### EXTRAIT CHOISI:
Alors que la rétinopathie diabétique a longtemps été considérée comme une complication microvasculaire tardive de la maladie, de plus en plus de travaux tendent à démontrer que c'est en fait une complication précoce du diabète. Et si c'est bien le cas, des stratégies thérapeutiques basées sur une neuroprotection pourraient être bien utiles non seulement pour freiner ou stopper l'évolution d'une rétinopathie débutante mais aussi, en amont, pour prévenir son développement chez des patients encore indemnes de toute atteinte rétinienne. Or dans les mécanismes à l'œuvre sont impliqués plusieurs facteurs neuroprotecteurs sous-exprimés au sein de la rétine dans le diabète, dont la somatostatine.

### ITEMS EXTRAITS:
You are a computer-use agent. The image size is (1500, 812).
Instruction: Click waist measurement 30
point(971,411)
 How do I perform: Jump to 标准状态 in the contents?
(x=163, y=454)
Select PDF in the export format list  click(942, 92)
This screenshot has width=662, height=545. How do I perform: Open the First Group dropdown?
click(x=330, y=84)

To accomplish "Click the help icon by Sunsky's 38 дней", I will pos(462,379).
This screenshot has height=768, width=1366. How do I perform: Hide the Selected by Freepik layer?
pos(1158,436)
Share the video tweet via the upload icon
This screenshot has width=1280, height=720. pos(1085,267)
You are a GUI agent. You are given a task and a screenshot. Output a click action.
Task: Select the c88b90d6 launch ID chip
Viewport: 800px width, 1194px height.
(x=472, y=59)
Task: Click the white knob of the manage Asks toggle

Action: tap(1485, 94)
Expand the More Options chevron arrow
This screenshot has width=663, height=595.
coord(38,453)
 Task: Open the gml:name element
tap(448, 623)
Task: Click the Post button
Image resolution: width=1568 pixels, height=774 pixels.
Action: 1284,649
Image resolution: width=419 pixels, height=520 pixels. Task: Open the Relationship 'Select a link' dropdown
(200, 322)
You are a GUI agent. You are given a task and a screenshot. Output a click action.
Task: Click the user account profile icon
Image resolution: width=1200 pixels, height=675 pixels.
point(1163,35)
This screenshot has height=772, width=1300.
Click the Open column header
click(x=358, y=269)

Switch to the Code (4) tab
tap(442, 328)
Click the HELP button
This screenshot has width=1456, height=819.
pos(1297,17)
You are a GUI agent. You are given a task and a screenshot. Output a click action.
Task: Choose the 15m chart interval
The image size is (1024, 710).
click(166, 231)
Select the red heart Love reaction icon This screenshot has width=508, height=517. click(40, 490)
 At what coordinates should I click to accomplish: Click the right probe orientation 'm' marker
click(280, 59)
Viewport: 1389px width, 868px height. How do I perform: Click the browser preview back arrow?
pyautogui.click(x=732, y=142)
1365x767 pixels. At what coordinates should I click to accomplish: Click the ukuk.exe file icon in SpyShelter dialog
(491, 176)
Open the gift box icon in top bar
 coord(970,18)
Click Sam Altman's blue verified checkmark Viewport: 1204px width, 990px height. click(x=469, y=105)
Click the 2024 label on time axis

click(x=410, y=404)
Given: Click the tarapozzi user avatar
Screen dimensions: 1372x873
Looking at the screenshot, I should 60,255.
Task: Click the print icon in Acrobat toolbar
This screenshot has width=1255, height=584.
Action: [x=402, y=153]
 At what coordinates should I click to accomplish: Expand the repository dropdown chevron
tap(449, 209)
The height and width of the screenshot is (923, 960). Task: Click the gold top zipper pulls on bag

### LA CONSIGNE:
Indiquez si chaque affirmation ci-dessous concorde avec l'extrait sur la rétinopathie diabétique, en répondant par oui ou par non et en citant les mots du texte qui tranchent.
1. La rétinopathie diabétique a longtemps été vue comme une complication tardive du diabète.
2. Dans le diabète, la somatostatine est surexprimée au sein de la rétine.
3. Une stratégie de neuroprotection ne servirait qu'à freiner une rétinopathie déjà installée.

### RÉPONSE ATTENDUE:
1. Oui : « a longtemps été considérée comme une complication microvasculaire tardive de la maladie ».
2. Non : « plusieurs facteurs neuroprotecteurs sous-exprimés au sein de la rétine dans le diabète, dont la somatostatine ».
3. Non : « mais aussi, en amont, pour prévenir son développement chez des patients encore indemnes de toute atteinte rétinienne ».